▼▼▼

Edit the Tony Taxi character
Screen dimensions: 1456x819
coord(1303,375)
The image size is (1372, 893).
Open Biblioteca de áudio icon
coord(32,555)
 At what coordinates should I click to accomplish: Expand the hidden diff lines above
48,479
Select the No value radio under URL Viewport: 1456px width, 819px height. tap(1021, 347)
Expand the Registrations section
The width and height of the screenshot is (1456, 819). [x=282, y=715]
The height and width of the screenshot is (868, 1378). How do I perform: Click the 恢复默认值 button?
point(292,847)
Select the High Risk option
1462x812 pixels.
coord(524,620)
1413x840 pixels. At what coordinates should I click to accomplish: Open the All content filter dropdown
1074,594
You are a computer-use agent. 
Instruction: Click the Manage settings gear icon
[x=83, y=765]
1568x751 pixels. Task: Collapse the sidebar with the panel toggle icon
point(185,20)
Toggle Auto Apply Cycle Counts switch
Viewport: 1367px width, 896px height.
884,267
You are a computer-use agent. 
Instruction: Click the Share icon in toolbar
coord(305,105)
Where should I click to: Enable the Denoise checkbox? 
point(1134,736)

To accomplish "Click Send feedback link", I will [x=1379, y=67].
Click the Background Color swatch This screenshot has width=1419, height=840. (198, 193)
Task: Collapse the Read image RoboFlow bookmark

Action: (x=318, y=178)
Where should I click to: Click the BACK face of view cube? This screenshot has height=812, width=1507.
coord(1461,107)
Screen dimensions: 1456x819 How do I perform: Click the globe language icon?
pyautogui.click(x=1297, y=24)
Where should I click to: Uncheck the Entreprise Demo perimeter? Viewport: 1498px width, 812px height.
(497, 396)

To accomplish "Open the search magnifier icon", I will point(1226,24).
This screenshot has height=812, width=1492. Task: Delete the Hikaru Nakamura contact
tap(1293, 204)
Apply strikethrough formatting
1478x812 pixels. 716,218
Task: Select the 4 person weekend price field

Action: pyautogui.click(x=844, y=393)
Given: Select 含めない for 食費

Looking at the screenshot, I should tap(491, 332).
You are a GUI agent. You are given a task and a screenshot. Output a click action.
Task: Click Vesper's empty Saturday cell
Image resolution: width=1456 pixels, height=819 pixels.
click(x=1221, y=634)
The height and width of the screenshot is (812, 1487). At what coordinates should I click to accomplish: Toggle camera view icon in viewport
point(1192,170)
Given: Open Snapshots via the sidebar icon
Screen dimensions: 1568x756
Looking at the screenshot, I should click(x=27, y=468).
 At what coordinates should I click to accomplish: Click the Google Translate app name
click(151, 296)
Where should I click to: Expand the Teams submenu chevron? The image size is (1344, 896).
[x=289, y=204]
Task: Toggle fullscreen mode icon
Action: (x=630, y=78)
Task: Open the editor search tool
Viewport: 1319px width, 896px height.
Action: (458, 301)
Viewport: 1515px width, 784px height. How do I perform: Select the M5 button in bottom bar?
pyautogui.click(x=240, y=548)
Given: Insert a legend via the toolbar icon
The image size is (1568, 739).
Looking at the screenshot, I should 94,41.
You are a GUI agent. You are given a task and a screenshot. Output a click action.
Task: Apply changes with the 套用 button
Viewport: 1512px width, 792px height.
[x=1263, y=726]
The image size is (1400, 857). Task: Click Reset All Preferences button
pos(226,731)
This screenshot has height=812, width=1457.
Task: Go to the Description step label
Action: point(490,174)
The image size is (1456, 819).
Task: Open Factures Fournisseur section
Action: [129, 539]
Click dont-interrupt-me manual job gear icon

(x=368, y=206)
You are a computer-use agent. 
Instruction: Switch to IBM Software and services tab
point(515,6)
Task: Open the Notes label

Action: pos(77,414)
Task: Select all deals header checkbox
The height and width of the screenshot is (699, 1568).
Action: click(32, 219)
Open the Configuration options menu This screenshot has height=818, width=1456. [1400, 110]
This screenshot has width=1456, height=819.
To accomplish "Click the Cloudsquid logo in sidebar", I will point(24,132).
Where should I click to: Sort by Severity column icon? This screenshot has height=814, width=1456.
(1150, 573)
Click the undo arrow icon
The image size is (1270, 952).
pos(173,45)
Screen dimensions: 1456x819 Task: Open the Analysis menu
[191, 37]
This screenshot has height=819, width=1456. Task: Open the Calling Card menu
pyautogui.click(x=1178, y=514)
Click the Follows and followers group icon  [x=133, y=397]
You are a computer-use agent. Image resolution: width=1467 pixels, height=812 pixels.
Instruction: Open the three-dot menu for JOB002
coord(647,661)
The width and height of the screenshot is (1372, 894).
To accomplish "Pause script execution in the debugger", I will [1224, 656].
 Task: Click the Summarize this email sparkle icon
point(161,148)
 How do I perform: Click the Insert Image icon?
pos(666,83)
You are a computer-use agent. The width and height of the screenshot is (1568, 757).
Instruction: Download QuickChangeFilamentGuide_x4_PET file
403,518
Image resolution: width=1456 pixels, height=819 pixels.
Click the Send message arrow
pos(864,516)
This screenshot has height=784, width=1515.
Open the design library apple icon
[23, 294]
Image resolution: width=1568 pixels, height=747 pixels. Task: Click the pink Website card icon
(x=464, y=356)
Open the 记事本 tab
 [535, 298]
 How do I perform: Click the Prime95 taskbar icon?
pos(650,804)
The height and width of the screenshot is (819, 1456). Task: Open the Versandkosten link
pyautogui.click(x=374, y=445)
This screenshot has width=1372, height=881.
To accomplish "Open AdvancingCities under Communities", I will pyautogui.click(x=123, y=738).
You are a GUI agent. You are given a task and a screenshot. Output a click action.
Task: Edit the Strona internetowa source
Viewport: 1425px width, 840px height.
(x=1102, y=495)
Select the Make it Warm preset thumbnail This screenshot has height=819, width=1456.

▲▲▲

Could you copy each line from the listing that has the word "under" in it?

Select the No value radio under URL Viewport: 1456px width, 819px height. tap(1021, 347)
To accomplish "Open AdvancingCities under Communities", I will pyautogui.click(x=123, y=738).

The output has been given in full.